## START Records for the exercise

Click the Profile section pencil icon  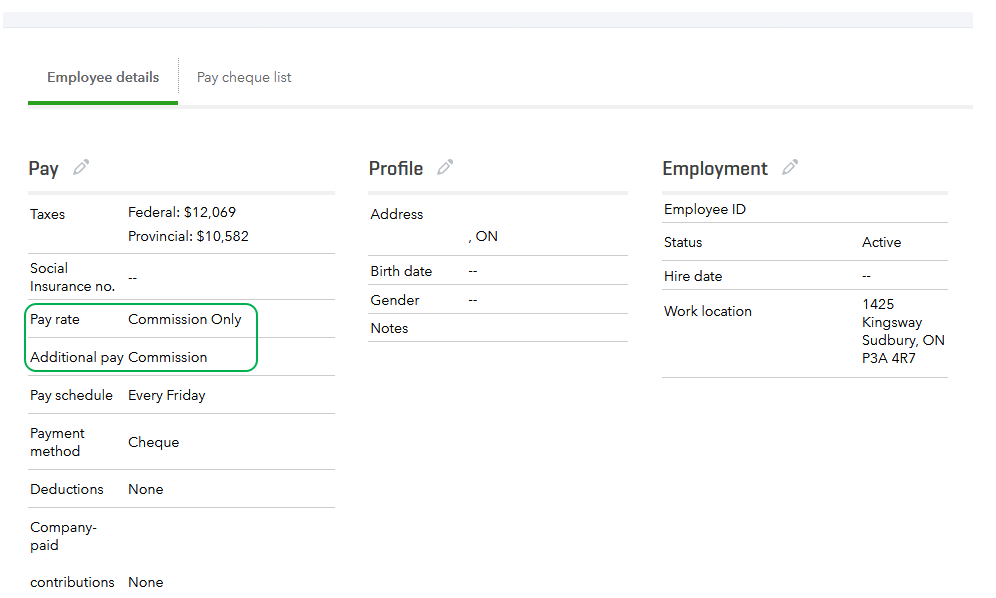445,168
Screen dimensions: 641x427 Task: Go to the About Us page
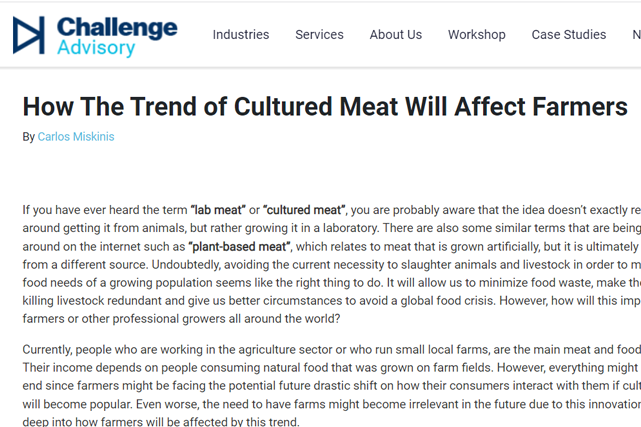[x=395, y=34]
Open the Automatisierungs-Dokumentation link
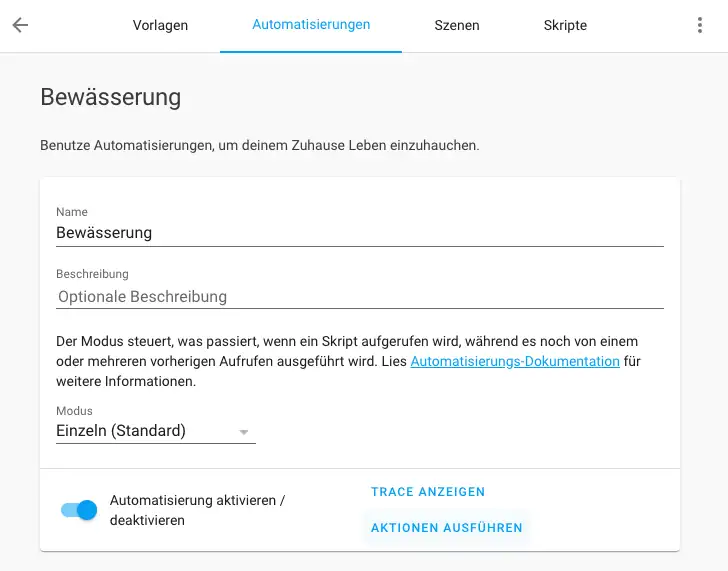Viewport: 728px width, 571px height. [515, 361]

## END Records for the exercise

Direction =
Copy out the items from the line containing "Open the Automatisierungs-Dokumentation link" through the end of the items, leaving out the pictures.

Final answer =
Open the Automatisierungs-Dokumentation link
Viewport: 728px width, 571px height. [515, 361]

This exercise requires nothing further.